## [GIVEN ENTRIES]

• • • • •

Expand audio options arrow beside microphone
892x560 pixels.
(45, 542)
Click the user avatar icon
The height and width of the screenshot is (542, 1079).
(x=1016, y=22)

• • • • •

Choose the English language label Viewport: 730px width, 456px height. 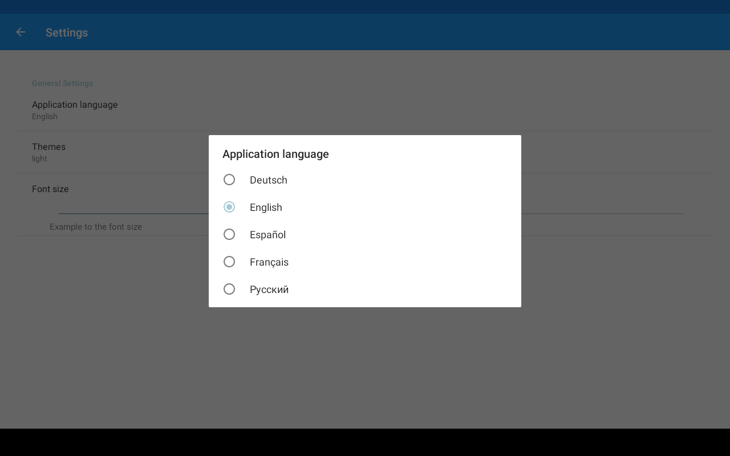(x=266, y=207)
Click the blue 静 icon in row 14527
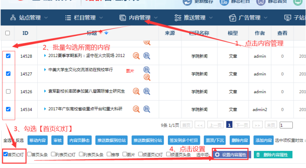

• • • • •

Print the lines from the one containing "Click the user avatar icon" through the one containing "(x=1016, y=22)", inclusive.

Click the user avatar icon
The height and width of the screenshot is (542, 1079).
(x=1016, y=22)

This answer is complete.